19/12/06


Champs Elisees



Hoy, caminando por Les Alyscamps, ese largo pasillo de tumbas que los los más valerosos guerreros atravesaban para entrar al reino de los muertos, lo comprendí todo.

Parece ser que los arlesianos que son muy tradicionalistas, tienen en su preferencia un especial forma de trato para los visitantes más geniales. No importa cuán buenas sean sus ideas, cuán originales sus obras o propuestas, ellos, en el indeleble vínculo con sus raíces históricas que supo forjar Frederic Mistral, y que no puede torcer Mistral alguno, les administran el tradicional tratamiento conocido como “ninguneo arlesiano“.

Hay que comprenderlos. Entre sus logros más importantes están ser anfitriones, todos los sábados, del mercado callejero más grande de toda la Provenza (o de todo el Langue d´Oc, qué se yo) y ser en todo el mundo la única sede de los Rencontres Internationales de la Photographie d´Arles.

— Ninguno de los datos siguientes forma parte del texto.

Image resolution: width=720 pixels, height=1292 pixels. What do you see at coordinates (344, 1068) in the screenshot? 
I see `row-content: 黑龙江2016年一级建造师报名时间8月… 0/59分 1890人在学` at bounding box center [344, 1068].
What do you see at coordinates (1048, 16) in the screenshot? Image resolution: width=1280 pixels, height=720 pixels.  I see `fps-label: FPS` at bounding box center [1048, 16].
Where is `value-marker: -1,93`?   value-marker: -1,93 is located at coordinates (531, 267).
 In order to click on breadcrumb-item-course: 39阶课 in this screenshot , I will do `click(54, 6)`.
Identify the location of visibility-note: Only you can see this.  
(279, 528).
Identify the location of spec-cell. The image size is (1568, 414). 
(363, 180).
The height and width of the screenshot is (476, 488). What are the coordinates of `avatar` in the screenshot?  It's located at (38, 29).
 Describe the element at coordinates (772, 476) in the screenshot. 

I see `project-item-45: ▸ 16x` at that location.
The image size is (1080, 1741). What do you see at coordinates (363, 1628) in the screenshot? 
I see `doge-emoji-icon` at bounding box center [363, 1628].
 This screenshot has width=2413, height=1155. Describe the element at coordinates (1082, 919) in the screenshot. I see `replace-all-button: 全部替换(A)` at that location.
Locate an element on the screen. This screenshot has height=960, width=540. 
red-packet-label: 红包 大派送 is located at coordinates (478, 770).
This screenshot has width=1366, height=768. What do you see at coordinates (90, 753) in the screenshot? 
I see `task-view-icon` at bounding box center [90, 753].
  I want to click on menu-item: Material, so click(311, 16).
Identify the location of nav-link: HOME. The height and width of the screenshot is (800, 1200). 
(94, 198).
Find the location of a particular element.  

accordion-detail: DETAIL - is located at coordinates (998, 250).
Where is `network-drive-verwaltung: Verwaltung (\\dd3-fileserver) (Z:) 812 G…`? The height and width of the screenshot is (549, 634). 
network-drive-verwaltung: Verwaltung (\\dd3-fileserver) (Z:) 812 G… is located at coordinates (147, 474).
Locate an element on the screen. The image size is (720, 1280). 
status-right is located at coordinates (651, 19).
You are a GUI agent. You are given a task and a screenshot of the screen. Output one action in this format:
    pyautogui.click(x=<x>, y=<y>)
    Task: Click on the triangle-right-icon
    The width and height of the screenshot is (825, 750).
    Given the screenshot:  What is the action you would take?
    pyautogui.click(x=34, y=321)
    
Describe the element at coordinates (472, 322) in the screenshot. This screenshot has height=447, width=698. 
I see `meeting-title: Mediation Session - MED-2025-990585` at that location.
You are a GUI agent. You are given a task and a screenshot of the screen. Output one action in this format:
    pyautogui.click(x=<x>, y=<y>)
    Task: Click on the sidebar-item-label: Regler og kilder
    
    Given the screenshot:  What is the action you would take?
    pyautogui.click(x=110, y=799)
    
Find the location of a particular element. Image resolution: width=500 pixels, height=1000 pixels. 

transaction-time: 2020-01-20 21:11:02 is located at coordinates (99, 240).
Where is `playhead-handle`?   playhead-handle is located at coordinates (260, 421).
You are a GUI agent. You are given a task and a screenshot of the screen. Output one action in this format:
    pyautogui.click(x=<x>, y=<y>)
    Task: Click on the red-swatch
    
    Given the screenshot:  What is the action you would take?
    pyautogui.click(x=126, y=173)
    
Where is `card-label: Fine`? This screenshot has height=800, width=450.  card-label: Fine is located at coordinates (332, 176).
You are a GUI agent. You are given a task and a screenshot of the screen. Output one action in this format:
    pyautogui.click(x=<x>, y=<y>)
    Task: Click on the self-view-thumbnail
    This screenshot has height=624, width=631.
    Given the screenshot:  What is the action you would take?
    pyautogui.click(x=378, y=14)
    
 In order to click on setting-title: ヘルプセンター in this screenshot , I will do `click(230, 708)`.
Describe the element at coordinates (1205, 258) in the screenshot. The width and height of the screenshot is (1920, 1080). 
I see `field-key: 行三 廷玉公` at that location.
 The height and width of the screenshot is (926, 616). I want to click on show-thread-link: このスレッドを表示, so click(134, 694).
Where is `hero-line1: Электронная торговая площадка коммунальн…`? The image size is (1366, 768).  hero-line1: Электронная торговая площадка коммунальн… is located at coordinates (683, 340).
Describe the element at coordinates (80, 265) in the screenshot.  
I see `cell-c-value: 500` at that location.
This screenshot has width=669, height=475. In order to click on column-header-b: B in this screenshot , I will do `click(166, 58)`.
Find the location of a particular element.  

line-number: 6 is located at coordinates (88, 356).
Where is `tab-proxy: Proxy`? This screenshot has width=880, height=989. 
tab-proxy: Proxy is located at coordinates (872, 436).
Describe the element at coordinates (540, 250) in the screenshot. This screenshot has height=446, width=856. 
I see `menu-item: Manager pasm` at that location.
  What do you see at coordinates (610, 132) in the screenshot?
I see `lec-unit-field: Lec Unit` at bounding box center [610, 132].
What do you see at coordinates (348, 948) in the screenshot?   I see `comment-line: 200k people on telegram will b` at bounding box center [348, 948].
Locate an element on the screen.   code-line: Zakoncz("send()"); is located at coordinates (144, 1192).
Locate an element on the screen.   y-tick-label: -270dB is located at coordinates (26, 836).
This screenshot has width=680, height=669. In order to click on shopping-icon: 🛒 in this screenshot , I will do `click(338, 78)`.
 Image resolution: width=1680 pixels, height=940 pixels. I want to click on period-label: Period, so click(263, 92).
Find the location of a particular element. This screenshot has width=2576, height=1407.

Pero eso es solo una vez al año...

En fin, resulta que mientras en otras zonas de la Francia se esquía, aquí durante los inviernos los habitantes influenciados por la omnipresencia de edificios antiguos como el anfiteatro, la arena de toros y el circo romano tienen al “ninguneo“ como diversión predilecta. Se entiende. Correr, esquivar y matar toros se disfruta más en temporada estival.

Vamos al grano. El “ninguneo“ consiste en ignorar por completo cualquier propuesta innovadora. Hacer como que no ven, como que no escuchan... Nada de lo que ha hecho el creador en cuestión tiene valor alguno. Y así hasta que éste se corte asimismo una oreja. Acto seguido lo encierran en un nosocomio. Y finalmente, cuando este muere, rebautizan el hospicio con su propio nombre, hechan a los otros “locos“ y cuando el mercado dice que su producción tenía cierto valor, declaran Espacio a ese espacio y lo destinan a fines culturales.


Ayer me afeité. Y hoy me levanté pensando en cortarme el pelo. Asi que más bien, ya me voy yendo de Arles.

Digamos que estos posteos a los amigos son como mis Cartas a Theo.